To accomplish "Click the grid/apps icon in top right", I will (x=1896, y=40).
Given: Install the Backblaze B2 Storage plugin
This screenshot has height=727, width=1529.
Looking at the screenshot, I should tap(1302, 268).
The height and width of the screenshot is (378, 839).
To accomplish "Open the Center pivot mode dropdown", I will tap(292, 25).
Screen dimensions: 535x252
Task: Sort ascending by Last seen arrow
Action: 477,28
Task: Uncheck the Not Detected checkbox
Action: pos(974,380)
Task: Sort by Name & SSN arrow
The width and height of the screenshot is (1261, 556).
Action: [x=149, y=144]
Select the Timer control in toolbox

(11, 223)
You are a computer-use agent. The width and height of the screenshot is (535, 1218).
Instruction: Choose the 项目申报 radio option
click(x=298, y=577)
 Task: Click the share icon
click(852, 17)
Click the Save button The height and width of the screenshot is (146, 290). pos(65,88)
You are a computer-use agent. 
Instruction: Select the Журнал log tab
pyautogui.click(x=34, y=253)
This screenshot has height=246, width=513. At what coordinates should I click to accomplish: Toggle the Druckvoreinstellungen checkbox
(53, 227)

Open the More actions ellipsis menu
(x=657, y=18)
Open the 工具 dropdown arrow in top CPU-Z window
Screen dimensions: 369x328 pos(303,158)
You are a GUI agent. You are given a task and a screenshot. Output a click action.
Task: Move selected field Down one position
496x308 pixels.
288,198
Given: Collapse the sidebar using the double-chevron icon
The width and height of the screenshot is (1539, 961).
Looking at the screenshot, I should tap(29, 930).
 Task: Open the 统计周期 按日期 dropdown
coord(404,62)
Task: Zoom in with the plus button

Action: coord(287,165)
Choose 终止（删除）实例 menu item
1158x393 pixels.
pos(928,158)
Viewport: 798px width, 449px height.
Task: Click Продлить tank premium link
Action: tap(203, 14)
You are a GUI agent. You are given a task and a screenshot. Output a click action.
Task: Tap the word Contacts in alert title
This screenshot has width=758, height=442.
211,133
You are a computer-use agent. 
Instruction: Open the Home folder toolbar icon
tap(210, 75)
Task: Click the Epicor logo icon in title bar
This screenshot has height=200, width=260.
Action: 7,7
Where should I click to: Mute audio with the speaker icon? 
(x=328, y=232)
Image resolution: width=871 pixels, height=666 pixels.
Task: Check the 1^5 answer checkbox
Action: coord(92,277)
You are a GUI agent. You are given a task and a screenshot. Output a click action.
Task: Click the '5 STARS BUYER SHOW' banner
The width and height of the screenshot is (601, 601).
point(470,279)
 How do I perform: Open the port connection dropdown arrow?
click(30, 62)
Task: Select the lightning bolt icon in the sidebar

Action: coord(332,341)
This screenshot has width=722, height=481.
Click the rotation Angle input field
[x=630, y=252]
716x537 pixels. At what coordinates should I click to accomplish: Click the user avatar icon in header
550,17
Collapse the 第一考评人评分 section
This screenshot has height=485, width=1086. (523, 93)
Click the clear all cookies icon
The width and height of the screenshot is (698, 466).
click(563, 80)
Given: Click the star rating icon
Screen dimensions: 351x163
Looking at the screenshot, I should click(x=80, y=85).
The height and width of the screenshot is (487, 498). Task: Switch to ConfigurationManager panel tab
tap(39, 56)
^^^^^^^^
◆ Exercise objective ◆
Referring to the material above, set down exactly the lines between the line with "Task: Sort by Name & SSN arrow" and the line with "Task: Move selected field Down one position", inclusive, and no other lines.

◆ Expected answer ◆
Task: Sort by Name & SSN arrow
The width and height of the screenshot is (1261, 556).
Action: [x=149, y=144]
Select the Timer control in toolbox

(11, 223)
You are a computer-use agent. The width and height of the screenshot is (535, 1218).
Instruction: Choose the 项目申报 radio option
click(x=298, y=577)
 Task: Click the share icon
click(852, 17)
Click the Save button The height and width of the screenshot is (146, 290). pos(65,88)
You are a computer-use agent. 
Instruction: Select the Журнал log tab
pyautogui.click(x=34, y=253)
This screenshot has height=246, width=513. At what coordinates should I click to accomplish: Toggle the Druckvoreinstellungen checkbox
(53, 227)

Open the More actions ellipsis menu
(x=657, y=18)
Open the 工具 dropdown arrow in top CPU-Z window
Screen dimensions: 369x328 pos(303,158)
You are a GUI agent. You are given a task and a screenshot. Output a click action.
Task: Move selected field Down one position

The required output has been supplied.